Similar challenges and social context in Lesotho but a different response
Another neighbouring country, Lesotho, faces similar challenges to South Africa but has been taking a very different approach to managing the disease, according to Dr Hind Satti of Partners in Health, who spoke about a couple weeks ago at a Treatment Action Group satellite symposium that preceded the World Lung Health Conference in Paris. Lesotho has an estimated annual incidence for all cases of 691 per 100,000 people, while the HIV prevalence rate was 23.2% in 2005. According to national TB programme figures this year, 80% of TB cases are HIV coinfected.
“The disease has socioeconomic causes and consequences, and we cannot treat it without looking at these social aspects of the disease,” said Dr Satti. In Lesotho, these include poor housing, malnutrition, overcrowding, poverty, and poor infrastructure. “Addressing adherence is key to treatment success, especially those with MDR-TB and HIV disease — without real support to the patient there is no way they can take over 35 pills a day.” But Lesotho has adopted successful community-based models of care for addressing these issues — including providing care to people with MDR-TB in their own homes — rather than trying to house them all in isolation wards in hospitals, unless they are critically ill.
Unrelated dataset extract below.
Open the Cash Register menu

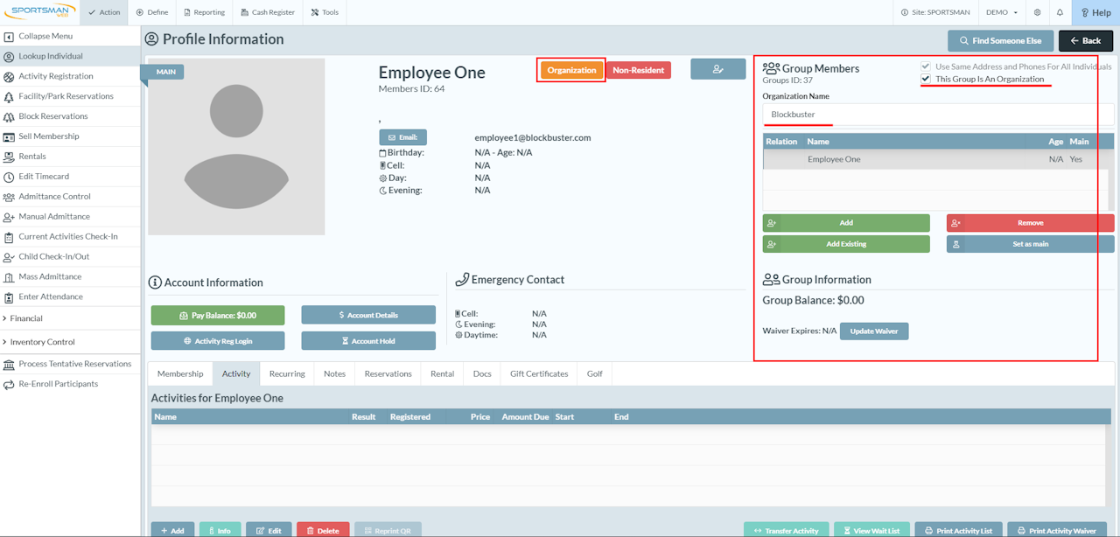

“I think another thing we need to look at is developing context-specific responses,” said Paula Akugizibwe of AIDS and Rights Alliance for Southern Africa in a discussion after Dr Satti’s presentation, “We often develop guidelines and models of care and then bring them to a situation and try to force fit them. What’s been done in Lesotho, this decentralised model of DR-TB care, that’s a realistic approach. We’ve seen so many other places, in South Africa for example, where’s there’s this insistence on treating all DR-TB patients in these facilities — that at this very moment do not have the space to contain all of them — because that’s theoretically the way that it’s felt that it should be done.”